**What you are asked to do**.
Nothing in the records below should be altered when they are retyped.

Data extracted from a collection:
◇ ◇ ◇ ◇ ◇

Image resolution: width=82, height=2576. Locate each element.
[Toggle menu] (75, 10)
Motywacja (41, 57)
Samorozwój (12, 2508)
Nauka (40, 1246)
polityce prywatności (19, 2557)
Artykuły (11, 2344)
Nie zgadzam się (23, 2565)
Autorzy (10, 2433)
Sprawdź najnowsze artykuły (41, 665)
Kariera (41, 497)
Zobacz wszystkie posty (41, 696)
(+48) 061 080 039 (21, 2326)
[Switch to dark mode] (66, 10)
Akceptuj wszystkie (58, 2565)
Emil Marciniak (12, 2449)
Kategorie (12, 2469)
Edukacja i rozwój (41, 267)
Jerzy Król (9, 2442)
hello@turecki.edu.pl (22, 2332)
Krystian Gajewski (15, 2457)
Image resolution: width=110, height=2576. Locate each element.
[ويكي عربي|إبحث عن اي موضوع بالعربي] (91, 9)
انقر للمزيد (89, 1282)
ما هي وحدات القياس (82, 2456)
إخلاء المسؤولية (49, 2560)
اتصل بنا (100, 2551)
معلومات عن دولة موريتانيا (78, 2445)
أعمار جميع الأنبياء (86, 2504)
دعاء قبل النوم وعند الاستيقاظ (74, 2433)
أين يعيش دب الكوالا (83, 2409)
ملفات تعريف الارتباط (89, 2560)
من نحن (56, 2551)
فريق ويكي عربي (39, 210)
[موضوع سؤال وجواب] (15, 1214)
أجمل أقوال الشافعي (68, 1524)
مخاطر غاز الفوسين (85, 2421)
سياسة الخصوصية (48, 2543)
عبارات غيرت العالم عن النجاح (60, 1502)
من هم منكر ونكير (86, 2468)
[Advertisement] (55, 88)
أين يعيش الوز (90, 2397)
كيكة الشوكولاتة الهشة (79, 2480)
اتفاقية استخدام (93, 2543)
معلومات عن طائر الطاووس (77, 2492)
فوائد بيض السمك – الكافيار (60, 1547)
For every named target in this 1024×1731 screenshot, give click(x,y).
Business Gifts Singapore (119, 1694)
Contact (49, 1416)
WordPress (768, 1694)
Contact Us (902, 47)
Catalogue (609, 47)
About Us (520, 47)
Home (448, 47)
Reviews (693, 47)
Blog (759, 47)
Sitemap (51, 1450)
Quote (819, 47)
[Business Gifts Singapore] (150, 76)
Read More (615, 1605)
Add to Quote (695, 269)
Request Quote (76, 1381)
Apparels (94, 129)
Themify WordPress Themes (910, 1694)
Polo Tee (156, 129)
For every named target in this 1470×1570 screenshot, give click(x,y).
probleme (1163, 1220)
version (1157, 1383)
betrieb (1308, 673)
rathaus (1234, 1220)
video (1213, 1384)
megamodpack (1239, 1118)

◇ ◇ ◇ ◇ ◇

**Your response**.
Image resolution: width=82, height=2576. Locate each element.
[Toggle menu] (75, 10)
Motywacja (41, 57)
Samorozwój (12, 2508)
Nauka (40, 1246)
polityce prywatności (19, 2557)
Artykuły (11, 2344)
Nie zgadzam się (23, 2565)
Autorzy (10, 2433)
Sprawdź najnowsze artykuły (41, 665)
Kariera (41, 497)
Zobacz wszystkie posty (41, 696)
(+48) 061 080 039 (21, 2326)
[Switch to dark mode] (66, 10)
Akceptuj wszystkie (58, 2565)
Emil Marciniak (12, 2449)
Kategorie (12, 2469)
Edukacja i rozwój (41, 267)
Jerzy Król (9, 2442)
hello@turecki.edu.pl (22, 2332)
Krystian Gajewski (15, 2457)
Image resolution: width=110, height=2576. Locate each element.
[ويكي عربي|إبحث عن اي موضوع بالعربي] (91, 9)
انقر للمزيد (89, 1282)
ما هي وحدات القياس (82, 2456)
إخلاء المسؤولية (49, 2560)
اتصل بنا (100, 2551)
معلومات عن دولة موريتانيا (78, 2445)
أعمار جميع الأنبياء (86, 2504)
دعاء قبل النوم وعند الاستيقاظ (74, 2433)
أين يعيش دب الكوالا (83, 2409)
ملفات تعريف الارتباط (89, 2560)
من نحن (56, 2551)
فريق ويكي عربي (39, 210)
[موضوع سؤال وجواب] (15, 1214)
أجمل أقوال الشافعي (68, 1524)
مخاطر غاز الفوسين (85, 2421)
سياسة الخصوصية (48, 2543)
عبارات غيرت العالم عن النجاح (60, 1502)
من هم منكر ونكير (86, 2468)
[Advertisement] (55, 88)
أين يعيش الوز (90, 2397)
كيكة الشوكولاتة الهشة (79, 2480)
اتفاقية استخدام (93, 2543)
معلومات عن طائر الطاووس (77, 2492)
فوائد بيض السمك – الكافيار (60, 1547)
For every named target in this 1024×1731 screenshot, give click(x,y).
Business Gifts Singapore (119, 1694)
Contact (49, 1416)
WordPress (768, 1694)
Contact Us (902, 47)
Catalogue (609, 47)
About Us (520, 47)
Home (448, 47)
Reviews (693, 47)
Blog (759, 47)
Sitemap (51, 1450)
Quote (819, 47)
[Business Gifts Singapore] (150, 76)
Read More (615, 1605)
Add to Quote (695, 269)
Request Quote (76, 1381)
Apparels (94, 129)
Themify WordPress Themes (910, 1694)
Polo Tee (156, 129)
For every named target in this 1470×1570 screenshot, give click(x,y).
probleme (1163, 1220)
version (1157, 1383)
betrieb (1308, 673)
rathaus (1234, 1220)
video (1213, 1384)
megamodpack (1239, 1118)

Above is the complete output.